While initially setting up a kickstart installation on CentOS I needed to add additional repositories without having to worry about them overwriting base packages. Thankfully there are two options priorities and protectbase. Since I was only adding one extra repository that would conflict with anything (rpmforge) I used protectbase. It is really easy to setup all you need to do is add protect = 1 to the yum repositories that you want to protect located in /etc/yum.repos.d. Now everything works great and I don’t have to worry about a 3rd party RPMs effecting the stability of the base OS. I always assumed the process would be the same for RHEL too but this was a bad assumption.

The whole process for getting this to work on RHEL is much different. First, nothing that I did to any yum configuration files seemed to make any difference. Creating yum repositories with the same name will cause a conflict with the RHN plugin repositories. Nothing seemed to make the number of packages excluded due to repository protections increase. I wasted a lot of time trying to find a solution before I read that the RHN plugin doesn’t work with protectbase. That is when I started to look at the source code. YUM and the RHN plugin is written in Python and makes it easy to modify. What you will probably want to do is first configure your RHEL machine to receive updates from the RHN. Then update ‘yum-rhn-plugin’ to the latest version which as of this writing is 0.5.2-5. Now you’re going to configure an exclusion for that package so that it doesn’t get updated. If the plugin were to be updated it would remove the protections to the base repositories. You will have to keep an eye on updates for that plugin your self if you ever plan to update it. You can configure the exclusion by editing /etc/yum.conf and adding exclude=yum-rhn-plugin under [main].

Now that we have our yum-rhn-plugin updated and excluded from any future updates we will need to modify the plugin. The plugin is located in /usr/lib/yum-plugins and the file you need to update is rhnplugin.py.
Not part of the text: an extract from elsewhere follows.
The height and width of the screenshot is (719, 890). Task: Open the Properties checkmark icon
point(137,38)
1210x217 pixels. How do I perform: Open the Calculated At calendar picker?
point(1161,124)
We will be modifying part of the init_hook function.

Before Editing Protectbase

All I had to do was add repo.protect = 1. Now it should look like this.

After Editing Protectbase

Now you should get a message when you do yum update that X number of packages were excluded do to repository protections.

Update (May 27, 2008)

There was a update to the yum-rhn-plugin. The latest verion is 0.5.3-6.

yum-rhn-plugin provides support for yum to access a Red Hat Network server for software updates.

This package addresses the following bug:

* yum clean all would not remove packages from the cache correctly, leaving downloaded rpms in /var/cache/yum/rhel*/packages/. This updated package fixes the issue and yum clean all now removes packages from the cache correctly.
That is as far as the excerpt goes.